From the first entry to the last, copy each one exactly.

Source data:
┌──
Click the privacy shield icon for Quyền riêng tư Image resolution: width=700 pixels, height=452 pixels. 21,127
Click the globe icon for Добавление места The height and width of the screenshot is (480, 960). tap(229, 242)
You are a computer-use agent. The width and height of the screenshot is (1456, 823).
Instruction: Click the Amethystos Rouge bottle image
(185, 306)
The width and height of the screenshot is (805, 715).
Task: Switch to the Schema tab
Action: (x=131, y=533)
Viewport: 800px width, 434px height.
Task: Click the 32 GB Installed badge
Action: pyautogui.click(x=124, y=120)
└──
Finished exercise:
Click the privacy shield icon for Quyền riêng tư Image resolution: width=700 pixels, height=452 pixels. 21,127
Click the globe icon for Добавление места The height and width of the screenshot is (480, 960). tap(229, 242)
You are a computer-use agent. The width and height of the screenshot is (1456, 823).
Instruction: Click the Amethystos Rouge bottle image
(185, 306)
The width and height of the screenshot is (805, 715).
Task: Switch to the Schema tab
Action: (x=131, y=533)
Viewport: 800px width, 434px height.
Task: Click the 32 GB Installed badge
Action: pyautogui.click(x=124, y=120)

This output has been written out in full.